Mr. Bergenheim served from 1988 to 1994 as a member of the board of directors. In his board assignment as editor in chief, Bergenheim worked closely with the editor of the paper and of Monitor Radio in setting strategy and overseeing editorial quality.
"Richard's passion for the news, spiritual strength, and wide-ranging curiosity will be enormously helpful in dealing with the challenges facing the newspaper industry in general and our paper in particular," Ms. Trammell said. "He shares our conviction that The Christian Science Monitor has an essential place in the church Mary Baker Eddy founded. As a former board member and editor in chief of The Christian Science Publishing Society, he brings a unique perspective to the Monitor editor's office. My colleagues and I look forward to working closely with him to ensure the Monitor remains a vital force in journalism in the years ahead."
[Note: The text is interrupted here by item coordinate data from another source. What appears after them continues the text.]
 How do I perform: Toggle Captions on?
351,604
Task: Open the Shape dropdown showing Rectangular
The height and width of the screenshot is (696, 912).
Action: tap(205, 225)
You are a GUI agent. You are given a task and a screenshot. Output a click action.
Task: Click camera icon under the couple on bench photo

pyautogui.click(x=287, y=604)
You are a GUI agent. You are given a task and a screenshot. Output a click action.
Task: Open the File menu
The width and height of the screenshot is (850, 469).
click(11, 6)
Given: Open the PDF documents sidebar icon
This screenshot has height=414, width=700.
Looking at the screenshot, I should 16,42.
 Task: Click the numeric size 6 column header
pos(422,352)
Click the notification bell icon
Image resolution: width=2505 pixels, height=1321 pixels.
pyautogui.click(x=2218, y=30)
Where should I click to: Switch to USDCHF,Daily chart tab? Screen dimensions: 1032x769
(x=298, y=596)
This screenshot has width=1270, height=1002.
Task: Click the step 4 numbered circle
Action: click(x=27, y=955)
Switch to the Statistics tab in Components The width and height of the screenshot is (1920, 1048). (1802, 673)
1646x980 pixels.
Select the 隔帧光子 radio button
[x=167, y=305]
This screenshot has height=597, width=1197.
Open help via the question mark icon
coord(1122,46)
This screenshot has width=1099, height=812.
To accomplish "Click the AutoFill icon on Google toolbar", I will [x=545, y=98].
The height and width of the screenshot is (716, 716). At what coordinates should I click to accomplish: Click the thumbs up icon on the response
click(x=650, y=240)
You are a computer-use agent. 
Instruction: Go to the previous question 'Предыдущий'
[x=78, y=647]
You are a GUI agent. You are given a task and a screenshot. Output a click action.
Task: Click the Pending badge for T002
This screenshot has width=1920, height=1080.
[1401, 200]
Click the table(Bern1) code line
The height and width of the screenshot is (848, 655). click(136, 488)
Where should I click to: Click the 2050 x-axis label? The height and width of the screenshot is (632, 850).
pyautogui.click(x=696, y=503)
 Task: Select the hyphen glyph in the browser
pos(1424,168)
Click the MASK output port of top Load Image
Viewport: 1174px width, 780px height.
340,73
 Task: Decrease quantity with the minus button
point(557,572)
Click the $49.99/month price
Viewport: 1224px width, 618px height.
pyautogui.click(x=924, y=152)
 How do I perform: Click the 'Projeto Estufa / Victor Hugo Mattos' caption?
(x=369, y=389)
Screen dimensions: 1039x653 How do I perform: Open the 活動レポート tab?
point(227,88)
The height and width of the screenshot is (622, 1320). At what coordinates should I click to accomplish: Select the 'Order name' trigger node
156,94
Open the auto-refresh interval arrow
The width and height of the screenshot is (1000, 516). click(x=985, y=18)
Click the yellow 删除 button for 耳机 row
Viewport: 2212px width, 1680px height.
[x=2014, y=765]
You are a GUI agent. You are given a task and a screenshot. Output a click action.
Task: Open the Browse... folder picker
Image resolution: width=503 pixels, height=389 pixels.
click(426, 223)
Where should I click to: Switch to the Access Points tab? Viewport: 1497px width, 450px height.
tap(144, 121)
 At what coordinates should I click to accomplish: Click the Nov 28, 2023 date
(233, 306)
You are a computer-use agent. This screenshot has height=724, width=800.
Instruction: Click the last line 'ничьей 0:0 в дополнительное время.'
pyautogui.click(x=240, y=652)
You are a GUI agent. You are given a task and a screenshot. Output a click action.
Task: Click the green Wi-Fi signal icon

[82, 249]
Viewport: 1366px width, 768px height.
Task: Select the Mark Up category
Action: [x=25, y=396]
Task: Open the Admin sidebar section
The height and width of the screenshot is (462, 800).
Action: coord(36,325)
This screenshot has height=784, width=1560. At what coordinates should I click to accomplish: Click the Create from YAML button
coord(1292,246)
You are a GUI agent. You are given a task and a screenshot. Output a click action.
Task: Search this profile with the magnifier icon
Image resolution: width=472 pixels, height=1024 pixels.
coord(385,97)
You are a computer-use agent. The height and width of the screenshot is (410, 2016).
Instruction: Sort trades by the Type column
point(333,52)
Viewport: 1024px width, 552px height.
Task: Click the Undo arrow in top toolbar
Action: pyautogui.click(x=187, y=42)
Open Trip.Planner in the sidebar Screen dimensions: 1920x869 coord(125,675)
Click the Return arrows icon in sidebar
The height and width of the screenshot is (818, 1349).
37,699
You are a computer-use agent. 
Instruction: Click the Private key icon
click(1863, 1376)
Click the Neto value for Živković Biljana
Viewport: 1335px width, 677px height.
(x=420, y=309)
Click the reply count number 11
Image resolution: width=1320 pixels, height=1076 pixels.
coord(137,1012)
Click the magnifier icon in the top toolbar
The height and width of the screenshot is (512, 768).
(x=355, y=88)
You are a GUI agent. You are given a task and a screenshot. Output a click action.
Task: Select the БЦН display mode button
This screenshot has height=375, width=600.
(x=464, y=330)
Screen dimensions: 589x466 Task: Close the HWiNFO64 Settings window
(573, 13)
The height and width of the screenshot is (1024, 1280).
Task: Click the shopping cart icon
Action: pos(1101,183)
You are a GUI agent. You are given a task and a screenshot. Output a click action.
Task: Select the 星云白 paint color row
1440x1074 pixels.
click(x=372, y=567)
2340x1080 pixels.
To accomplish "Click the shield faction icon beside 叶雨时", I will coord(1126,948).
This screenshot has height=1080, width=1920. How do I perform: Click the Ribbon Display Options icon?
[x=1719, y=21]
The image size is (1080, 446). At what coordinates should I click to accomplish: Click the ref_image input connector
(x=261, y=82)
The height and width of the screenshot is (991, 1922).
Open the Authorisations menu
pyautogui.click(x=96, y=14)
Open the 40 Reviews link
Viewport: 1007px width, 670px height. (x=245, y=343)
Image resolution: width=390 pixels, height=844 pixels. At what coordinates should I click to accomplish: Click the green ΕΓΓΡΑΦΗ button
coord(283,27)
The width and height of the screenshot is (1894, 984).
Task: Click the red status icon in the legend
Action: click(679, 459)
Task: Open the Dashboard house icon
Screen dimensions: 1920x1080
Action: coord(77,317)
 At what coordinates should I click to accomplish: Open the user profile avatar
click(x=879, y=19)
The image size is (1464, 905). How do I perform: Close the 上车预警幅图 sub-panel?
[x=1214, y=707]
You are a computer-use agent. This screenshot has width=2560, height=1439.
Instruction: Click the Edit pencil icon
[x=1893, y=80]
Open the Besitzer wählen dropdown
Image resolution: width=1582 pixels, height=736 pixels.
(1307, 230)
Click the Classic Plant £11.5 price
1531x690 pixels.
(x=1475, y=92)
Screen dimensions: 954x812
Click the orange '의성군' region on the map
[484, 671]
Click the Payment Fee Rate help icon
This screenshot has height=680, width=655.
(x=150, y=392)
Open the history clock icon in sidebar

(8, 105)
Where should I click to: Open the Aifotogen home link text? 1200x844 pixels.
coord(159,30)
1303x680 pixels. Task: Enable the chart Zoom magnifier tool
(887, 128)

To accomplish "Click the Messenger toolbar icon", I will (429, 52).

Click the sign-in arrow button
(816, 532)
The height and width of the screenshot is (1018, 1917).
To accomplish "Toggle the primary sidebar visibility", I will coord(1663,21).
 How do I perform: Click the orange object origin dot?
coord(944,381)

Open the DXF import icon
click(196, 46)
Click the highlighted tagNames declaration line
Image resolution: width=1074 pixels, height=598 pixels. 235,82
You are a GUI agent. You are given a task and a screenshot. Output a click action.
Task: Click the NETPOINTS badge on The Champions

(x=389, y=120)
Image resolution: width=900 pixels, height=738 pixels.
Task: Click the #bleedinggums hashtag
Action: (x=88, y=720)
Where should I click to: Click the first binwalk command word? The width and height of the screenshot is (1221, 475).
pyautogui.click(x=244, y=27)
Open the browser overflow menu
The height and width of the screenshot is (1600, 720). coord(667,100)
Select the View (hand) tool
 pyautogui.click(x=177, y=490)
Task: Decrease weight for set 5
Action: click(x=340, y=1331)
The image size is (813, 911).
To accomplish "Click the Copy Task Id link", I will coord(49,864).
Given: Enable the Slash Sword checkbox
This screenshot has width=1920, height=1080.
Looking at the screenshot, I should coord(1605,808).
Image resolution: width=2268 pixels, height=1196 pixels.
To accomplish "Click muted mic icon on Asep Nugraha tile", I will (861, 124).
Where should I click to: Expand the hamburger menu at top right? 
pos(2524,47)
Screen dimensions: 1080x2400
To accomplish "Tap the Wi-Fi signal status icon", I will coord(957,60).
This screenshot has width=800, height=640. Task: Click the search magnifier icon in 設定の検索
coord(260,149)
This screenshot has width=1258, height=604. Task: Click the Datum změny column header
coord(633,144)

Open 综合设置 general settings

Mr. Van Slambrouck has been the Monitor's editor since July 2001. During his tenure, the Monitor won a Pulitzer Prize and experienced a major expansion in the size of the audience for its website, csmonitor.com. Van Slambrouck joined the paper as a local reporter in 1976 and has served as Houston bureau chief, Johannesburg bureau chief, and international news editor.
He will be returning to San Francisco and has been asked to serve as one of the Monitor's senior editors and to write regularly, drawing on his wide knowledge of international affairs and the impact of technology on society.
"Paul was an immensely skillful steward of the Monitor during a remarkably eventful period in world history. We will always be grateful for how he rallied the staff to cover the challenging events of 9/11 and the ongoing war in Iraq. We are proud of how the Monitor was able to bring distinctive coverage to such major events. Paul brought strength, poise, and fierce devotion to the Monitor's mission," said board chair Trammell.
"I thank the board for the opportunity to have served this great paper as editor. The Monitor is a special place, filled with special people that have made these four years unforgettable," said Van Slambrouck.
Bergenheim began his remarks to the staff by saying that, "because of the severe challenges the paper faces at times, people are tempted to fear that it will not survive." But he argued that those concerns are unfounded, given "the continuing need for a paper that takes as its mission to keep its readers well informed and to alleviate the fears and pains and despair that afflict so many in the world today. The Monitor has an essential role to play in this computerized age. We have no doubt that it has a significant future ahead of it."
Bergenheim said that in mapping the Monitor's future, "our goal is to step out from the herd, and give the details, the insight, and background needed so that readers can draw their own conclusions."